The head of the aircraft engine maker Pratt & Whitney has countered criticism from Qatar Airways and Lufthansa about Pratt's new Geared Turbofan engine, saying early teething issues that have delayed delivery of some Airbus planes have been fixed.
“I’m not going to debate the CEO of Lufthansa or the CEO of Qatar. I’m just going to state the facts to you as I know them,” Bob Leduc, president of Pratt & Whitney, said in Connecticut.
The chief executive of Qatar Airways, Akbar Al Baker, said last week he had cancelled one Pratt-powered A320neo, part of a large Airbus order, over concerns that the engine required extra time to start under certain conditions.

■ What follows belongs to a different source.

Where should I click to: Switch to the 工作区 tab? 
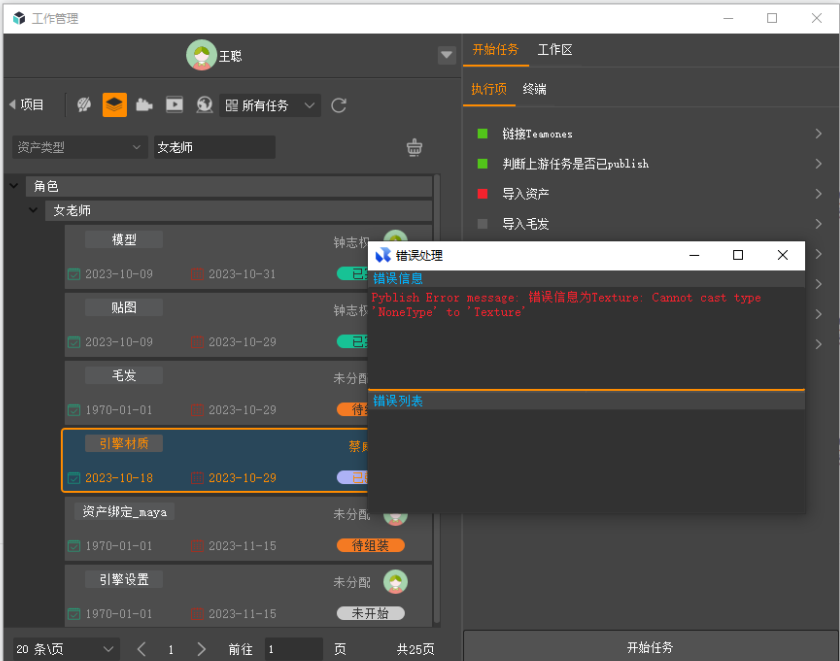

Some A320s are at Airbus' factory in Toulouse, France, awaiting engines, and Lufthansa is not flying the plane into some airports because of the slow start issue.
Pratt, a unit of United Technologies, is one of the world’s biggest aircraft engine makers, along with General Electric and Britain’s Rolls-Royce.
Mr Leduc ticked off Pratt’s numbers: three airlines flying seven A320s with the engine, known as the PW1100G, which is demonstrating a 16 per cent cut in fuel burn and 75 per cent noise reduction compared with prior engines. In more than 2,000 take-offs and landings so far, it has shown no major in-flight or take-off issues, Mr Leduc said, and it has dispatch reliability of 99.75 per cent, meaning it was able to leave the gate on time.
“This has been a phenomenal entry into service” second only to the Boeing 777 in 1995, he said.
The GTF’s performance is critical as Pratt speeds up production from about 200 engines this year to 1,200 annually by the end of the decade, working through a backlog of 7,100 firm orders and commitments, enough to keep its factories running for eight years and generate $750 billion in revenue over 25 years.
The GTF engine is being used on new commercial jetliners from Airbus, Brazil’s Embraer, Canada’s Bombardier, Japan’s Mitsubishi and Russia’s Irkut.
To ensure the increase in output goes smoothly, Pratt is buttoning down its network of 1,600 suppliers, which provide about 80 per cent of the engine’s content. Pratt is holding them to such a high standard that many do not quite measure up.
“About 44 per cent of that [1,600] is what we would consider to be underperforming,” said Gregory Hayes, the chief executive of United Technologies. “That is, they don’t deliver at 95 per cent on time and they don’t deliver with [quality of] 500 parts per million or better.”
If a supplier is not meeting standard, Pratt will send engineers to help fix the problem, part of a multibillion-dollar investment in the new engine.
The company is about halfway through investing US$1.3 billion in new facilities.
The company has also doubled up on suppliers, trying to find second or third sources for parts to ensure it will always have what it needs on time, Mr Leduc said.
He said Pratt is looking more deeply into its supply chain. It is shifting to monitoring suppliers 100 weeks ahead of when parts are due to arrive, up from 20 weeks in January.
If suppliers are not ready “and you’re six weeks out, you’re dead in the water,” he said.